Grace Lore, Parliamentary Secretary for Gender Equity, has issued the following statement in honour of Women’s History Month:
“Thirty years ago, Canada designated October as the month to celebrate the achievements of women in our country. Like other provinces, British Columbia has a long history of incredible women and girls who have fought for justice and equality for all.
“From Mary Ellen Smith, the first woman elected to the legislative assembly in 1918 – just one year after many women gained the right to vote in Canada – to Hide Hyodo Shimizu, who was among the first Japanese Canadians to receive a teaching certificate and who addressed Parliament in 1936 to have voting rights restored to Asian immigrants and their descendants, there are countless women and girls who have made their mark on history.
“Mary MacNeill was the first woman to register as a medical doctor with the College of Physicians and Surgeons of British Columbia in 1893. And Elsie MacGill, born in Vancouver in 1905, was the first woman in the world to earn a master's degree in aeronautical engineering and become an aircraft designer. In 1950, Nsibe Kaur Puri was the first Sikh woman to graduate from high school in B.C. and then went on to be recognized with the Governor General’s Caring Canadian Award in 1999.
“In addition, Barbara Howard, an accomplished athlete, was the first person of colour to be hired as a teacher in Vancouver. And Aiyyana Maracle, a Two-Spirit transgender woman, artist and author, became known for bringing important awareness for Indigenous views of gender.
“Also, Gloria Cranmer Webster from the 'Na̱mg̱is First Nation, who received the Order of Canada for her lifelong work preserving Indigenous culture, was the first Indigenous woman to graduate from the University of British Columbia and has produced numerous language books. And Eleanor Collins, who was the first Black artist in North America to host a national TV series, is revered as a civic leader and one who fostered equality and acceptance.
“Women in our communities have continued to build on their important work. This includes our business leaders, our family members supporting each of us and those working on the front lines to provide the crucial services that people in British Columbia rely on. Women and girls in all our communities are breaking down barriers and building a stronger, more equitable province for everyone.
“I am inspired by the people I have met as parliamentary secretary who are committed to equity, fairness and justice for all. We know that we need to support the work of community-based services and organizations, and we must continue to learn from their important work.
“Our government is committed to ensuring that everyone in British Columbia can live in safety and with dignity, and we are committed to addressing systemic barriers and inequity in our province. Our work so far includes our historic investments in high-quality, affordable child care, safe homes for women and children in need, and in training programs, as well as restoring funding for survivors of sexualized violence that was previously cut, working to introduce pay transparency legislation, and launching an action plan to help end gender-based violence.
“We know there’s more work to do toward gender equity in B.C. and our government is up to the task.”

> _Data_:

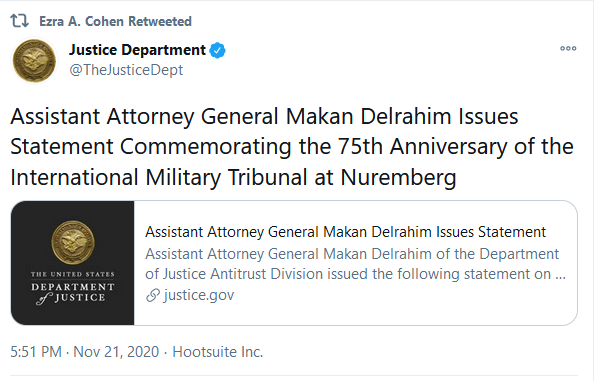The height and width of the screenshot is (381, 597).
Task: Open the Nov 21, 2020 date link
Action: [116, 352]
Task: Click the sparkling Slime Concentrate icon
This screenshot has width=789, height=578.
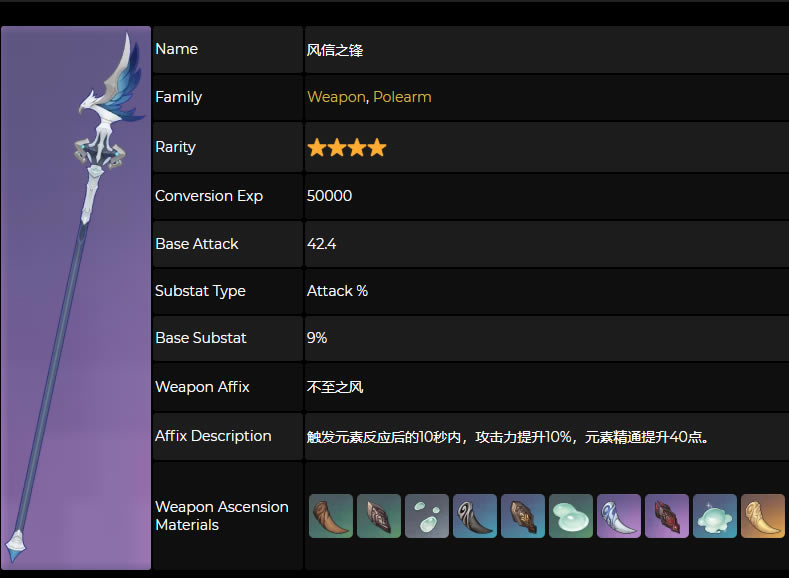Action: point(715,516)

> _Exercise tasks_:
**A)** Transcribe the Women's History Month statement from "Grace Lore, Parliamentary" to "mark on history.".
**B)** Which four-digit years appear in the Women's History Month statement?

> _Task answers_:
**A)**
Grace Lore, Parliamentary Secretary for Gender Equity, has issued the following statement in honour of Women’s History Month:
“Thirty years ago, Canada designated October as the month to celebrate the achievements of women in our country. Like other provinces, British Columbia has a long history of incredible women and girls who have fought for justice and equality for all.
“From Mary Ellen Smith, the first woman elected to the legislative assembly in 1918 – just one year after many women gained the right to vote in Canada – to Hide Hyodo Shimizu, who was among the first Japanese Canadians to receive a teaching certificate and who addressed Parliament in 1936 to have voting rights restored to Asian immigrants and their descendants, there are countless women and girls who have made their mark on history.

**B)** 1918, 1936, 1893, 1905, 1950, 1999